57. Dead Format---Blanck Mass
Insanity, intensity, ruthlessness; these concepts continue to arise as it concerns the art of Benjamin John Power's Blanck Mass side project, and as Dead Format readily attests, it's not without reason. Everything is warped in a manner befitting a psychedelic experience, vocal samples and faux percussion drilling their way into your impressionable brain.
56. Witness---Will Butler
Will Butler's solo debut, Policy, is nothing if not a modest effort, and album closer Witness represents a perfectly calibrated finale to such a record. Steeped with broad verbiage and relentless forward motion, the song concludes the disc on its very highest note, and doesn't mind employing both call-and-response chants and frenzied pace to bring it across.
55. I Love You Honeybear---Father John Misty***
Misty's latest is an album full of ballads, and the title track/opener wastes no time in establishing this identity. Grandstanding in the most self-aware manner possible, it's a song that uses bold gestures to convey simple ideas, applying end-of-the-word stakes to a relationship, and its cleansing, restorative powers.
53. *tie* Should Have Known Better and The Only Thing---Sufjan Stevens***
There are literal decades of evidence that listeners love it when an artist bares their soul, but Sufjan Stevens' Carrie and Lowell accepts this truth as the only thing that could ever truly matter.
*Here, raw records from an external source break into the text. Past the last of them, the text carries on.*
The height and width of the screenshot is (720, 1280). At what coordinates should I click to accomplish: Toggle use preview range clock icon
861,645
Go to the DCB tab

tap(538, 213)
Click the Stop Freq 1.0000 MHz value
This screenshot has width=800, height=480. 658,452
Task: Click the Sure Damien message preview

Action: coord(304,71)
Like most of the album, the two tracks referenced above make their bones on the simplest of sound worlds imaginable, Stevens using little more than an acoustic guitar to eloquently elaborate on this pair of intensely personal narratives, finally allowing a synth-y line to take hold at the end of the formerly mentioned beauty.
52. Price Tag---Sleater-Kinney
Though No Cities to Love is full of both winners and bangers, I would venture to posit that the album's very finest track is its first. The verses represent a sort of breathless, urgent tension, but even they must bow down to the hard, hulking chorus that serves as the tune's meaty core.
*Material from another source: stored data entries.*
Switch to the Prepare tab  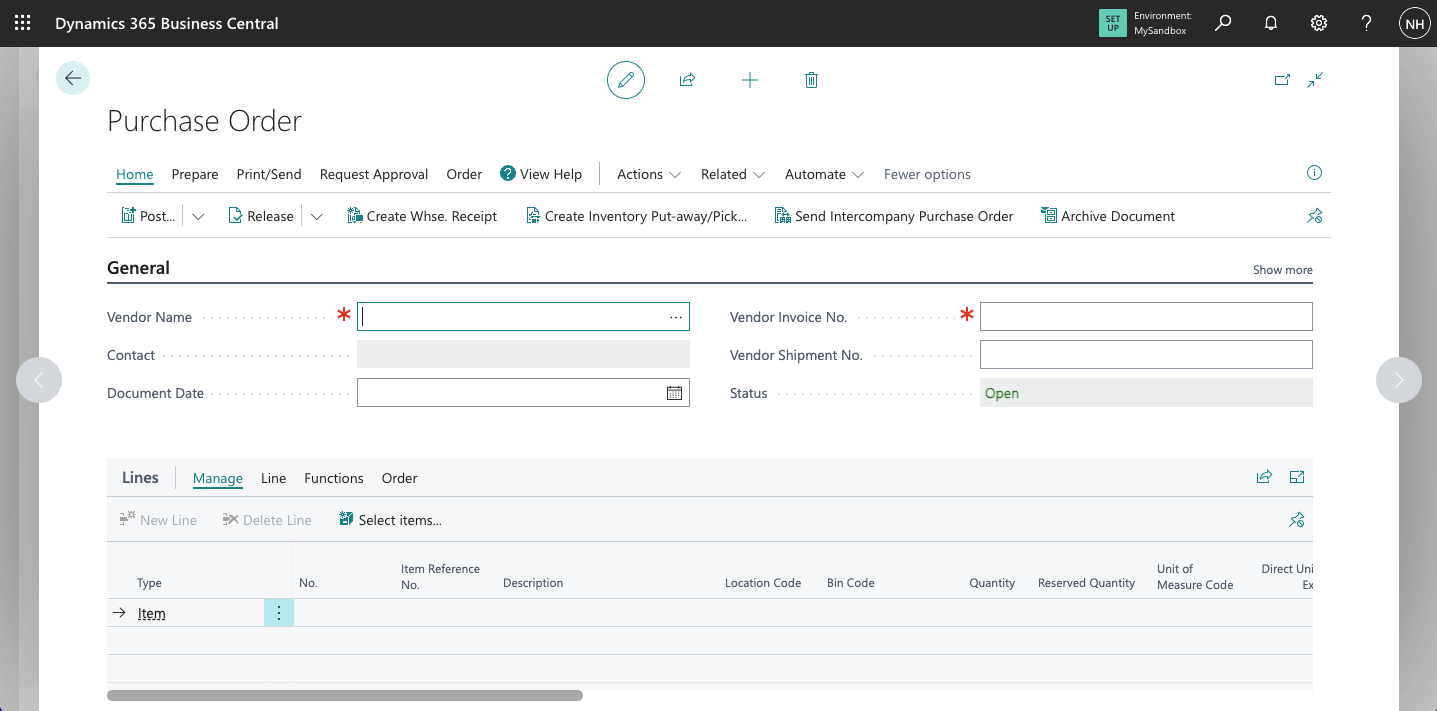tap(195, 174)
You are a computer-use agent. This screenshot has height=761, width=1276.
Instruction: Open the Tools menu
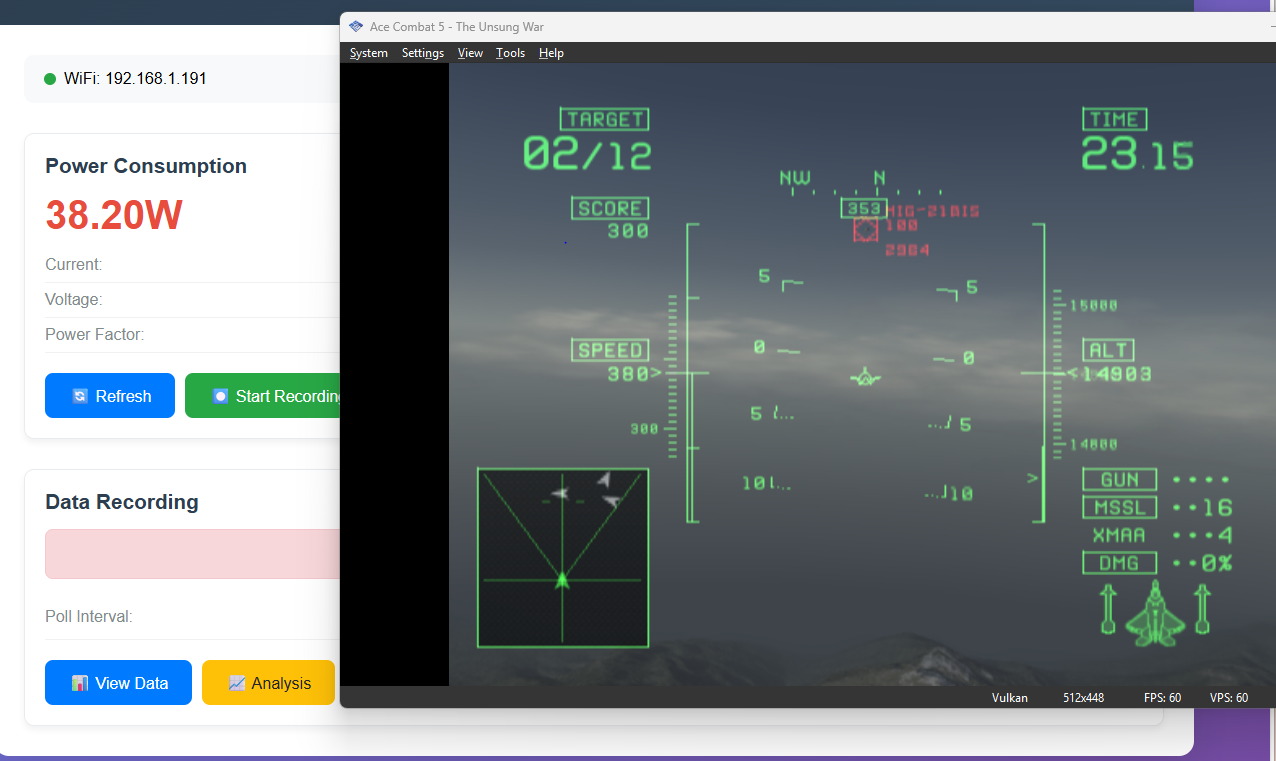click(x=510, y=53)
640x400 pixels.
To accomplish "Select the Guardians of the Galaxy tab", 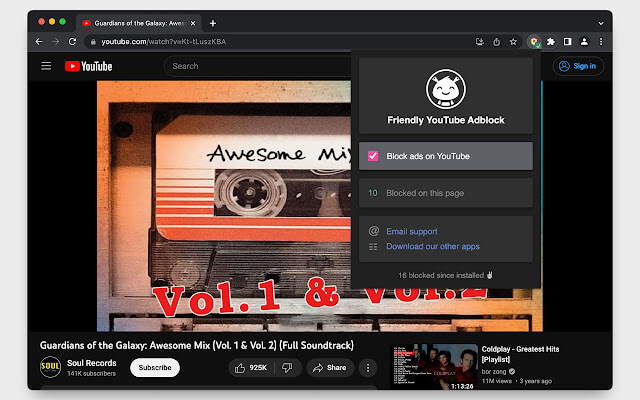I will [x=136, y=22].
50. *tie* Gibraltar and No No No---Beirut***
There's no denying that I'm kind of on an island in my love of Beirut's new stripped-down aesthetic, so this seems like a perfect place to double down. Gibraltar is one of the most immediately sumptuous, tactile tracks of the year, a minimal amount of disparate elements combining for a fully-realized whole. No No No, on the other hand, is a brazenly basic ditty that would hardly make an impression were it not for its irrepressible ear-worm status, and immediately relatable sentiments.
49. Stonemilker---Björk
It's impossible to know whether Stonemilker is actually my favorite Vulnicura song, but the song's status as LP introduction certainly colors my opinion. Violins opine and drums wait their turn on this sumptuous album opener, a wounded, frayed standout on an album with no real shortage of analogous offerings.
48. Throwaways---Beach Slang***
Like everything Beach Slang, Throwaways aims straight for the main vein, bowling ears over with a cascade of crashing ax lines, each glazed with James Alex's softly sharp howls. The song hardly lasts two minutes, and yet allows for a celebratory, wordless second act that ascends to heaven via pure exuberance.
47. Annie---Neon Indian***
Neon Indian's VEGA INTL. Night School is an album full of bold sonic choices, and while its esoteric nature has swung both attention and favor in its direction, I prefer the record at its most basic. Annie is an R&B-tinged pop song if ever there was one, and while I'm certain there are some who prefer Alan Palomo's less accessible material, I delight at hearing him beat Drake at his own game.
46. London Thunder---Foals
Is London Thunder a pint-sized, melody-driven standout, or a bring-the-house-down, cathedral-ready banger? I've probably listened to it a million times, and I still can't make up my mind; it's a 4+ minute journey that makes small talk to the people, and then ascends straight to heaven.